*** Block opens ***
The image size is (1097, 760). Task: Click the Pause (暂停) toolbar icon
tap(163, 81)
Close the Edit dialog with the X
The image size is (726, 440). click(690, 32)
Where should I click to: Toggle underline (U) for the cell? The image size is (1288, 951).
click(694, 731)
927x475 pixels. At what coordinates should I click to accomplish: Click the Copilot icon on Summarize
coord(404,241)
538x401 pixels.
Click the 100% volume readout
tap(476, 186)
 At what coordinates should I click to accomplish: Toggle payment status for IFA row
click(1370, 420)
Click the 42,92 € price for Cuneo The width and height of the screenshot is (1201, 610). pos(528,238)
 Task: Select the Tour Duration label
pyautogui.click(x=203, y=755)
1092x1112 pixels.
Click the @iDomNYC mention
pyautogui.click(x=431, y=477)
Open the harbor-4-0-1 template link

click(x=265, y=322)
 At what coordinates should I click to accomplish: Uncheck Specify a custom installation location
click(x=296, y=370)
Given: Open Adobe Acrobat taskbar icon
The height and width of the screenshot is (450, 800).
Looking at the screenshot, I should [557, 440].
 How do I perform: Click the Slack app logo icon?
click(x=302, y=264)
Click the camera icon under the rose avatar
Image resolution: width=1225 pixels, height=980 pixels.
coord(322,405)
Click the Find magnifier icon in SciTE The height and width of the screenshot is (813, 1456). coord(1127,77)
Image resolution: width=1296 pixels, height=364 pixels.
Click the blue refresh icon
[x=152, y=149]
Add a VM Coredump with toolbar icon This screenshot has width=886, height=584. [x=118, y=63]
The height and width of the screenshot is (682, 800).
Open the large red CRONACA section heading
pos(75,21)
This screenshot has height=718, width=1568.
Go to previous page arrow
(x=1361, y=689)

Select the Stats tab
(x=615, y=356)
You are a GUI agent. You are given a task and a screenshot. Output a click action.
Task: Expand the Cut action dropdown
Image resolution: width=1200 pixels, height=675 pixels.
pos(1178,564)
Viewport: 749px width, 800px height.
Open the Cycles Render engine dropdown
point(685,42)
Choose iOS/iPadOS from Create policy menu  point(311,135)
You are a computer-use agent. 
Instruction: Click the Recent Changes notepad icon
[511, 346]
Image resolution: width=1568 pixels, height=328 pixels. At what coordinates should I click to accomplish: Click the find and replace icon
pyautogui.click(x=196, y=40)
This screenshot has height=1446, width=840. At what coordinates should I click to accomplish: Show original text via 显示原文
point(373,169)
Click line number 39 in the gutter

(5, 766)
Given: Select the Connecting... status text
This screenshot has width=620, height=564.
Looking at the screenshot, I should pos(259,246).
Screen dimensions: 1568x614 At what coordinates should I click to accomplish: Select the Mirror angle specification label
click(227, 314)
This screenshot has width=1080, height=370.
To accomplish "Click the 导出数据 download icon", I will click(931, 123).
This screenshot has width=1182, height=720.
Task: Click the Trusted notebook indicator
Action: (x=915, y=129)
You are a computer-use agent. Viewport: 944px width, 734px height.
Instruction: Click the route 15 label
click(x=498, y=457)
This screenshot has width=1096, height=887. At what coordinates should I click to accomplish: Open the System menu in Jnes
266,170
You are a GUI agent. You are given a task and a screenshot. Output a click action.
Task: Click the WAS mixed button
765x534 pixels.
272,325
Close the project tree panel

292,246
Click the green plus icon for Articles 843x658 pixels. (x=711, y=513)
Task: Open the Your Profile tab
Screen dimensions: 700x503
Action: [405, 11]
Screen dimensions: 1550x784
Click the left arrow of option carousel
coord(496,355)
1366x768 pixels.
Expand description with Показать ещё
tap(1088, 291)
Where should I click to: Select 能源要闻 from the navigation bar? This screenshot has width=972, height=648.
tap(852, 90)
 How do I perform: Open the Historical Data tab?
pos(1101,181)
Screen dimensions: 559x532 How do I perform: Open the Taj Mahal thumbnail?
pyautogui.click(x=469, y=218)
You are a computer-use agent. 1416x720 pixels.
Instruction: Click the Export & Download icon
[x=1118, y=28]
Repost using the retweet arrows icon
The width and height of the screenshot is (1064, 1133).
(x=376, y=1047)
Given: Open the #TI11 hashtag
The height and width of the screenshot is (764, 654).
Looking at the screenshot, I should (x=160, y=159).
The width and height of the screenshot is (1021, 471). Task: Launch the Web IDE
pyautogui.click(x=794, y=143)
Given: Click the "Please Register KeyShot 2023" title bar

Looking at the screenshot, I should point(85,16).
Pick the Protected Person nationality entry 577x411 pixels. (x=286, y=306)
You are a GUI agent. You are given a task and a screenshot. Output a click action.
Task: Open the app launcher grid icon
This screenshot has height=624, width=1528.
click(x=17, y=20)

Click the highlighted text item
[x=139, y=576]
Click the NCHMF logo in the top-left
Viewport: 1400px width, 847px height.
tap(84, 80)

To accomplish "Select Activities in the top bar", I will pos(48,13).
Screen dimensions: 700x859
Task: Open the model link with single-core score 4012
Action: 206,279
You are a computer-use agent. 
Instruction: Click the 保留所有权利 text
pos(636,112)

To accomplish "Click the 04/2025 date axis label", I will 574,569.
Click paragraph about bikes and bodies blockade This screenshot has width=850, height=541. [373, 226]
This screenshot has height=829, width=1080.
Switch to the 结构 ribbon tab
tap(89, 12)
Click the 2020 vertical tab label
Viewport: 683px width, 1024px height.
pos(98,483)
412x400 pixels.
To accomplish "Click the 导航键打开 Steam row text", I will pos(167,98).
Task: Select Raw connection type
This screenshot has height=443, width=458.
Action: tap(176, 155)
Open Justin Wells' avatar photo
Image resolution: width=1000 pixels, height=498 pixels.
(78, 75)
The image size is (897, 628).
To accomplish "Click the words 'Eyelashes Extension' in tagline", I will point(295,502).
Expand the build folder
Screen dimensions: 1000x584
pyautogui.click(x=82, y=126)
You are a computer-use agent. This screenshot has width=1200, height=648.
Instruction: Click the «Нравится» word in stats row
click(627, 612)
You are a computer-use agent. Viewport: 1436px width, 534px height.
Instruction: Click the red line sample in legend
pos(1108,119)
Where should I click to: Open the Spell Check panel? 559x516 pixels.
*** Block closes ***
What the task asks: Of the lines above, copy each that contains "computer".

Response to the exercise:
You are a computer-use agent. 
You are a computer-use agent. Viewport: 944px width, 734px height.
You are a computer-use agent. 1416x720 pixels.
You are a computer-use agent. 
You are a computer-use agent. This screenshot has width=1200, height=648.
You are a computer-use agent. Viewport: 1436px width, 534px height.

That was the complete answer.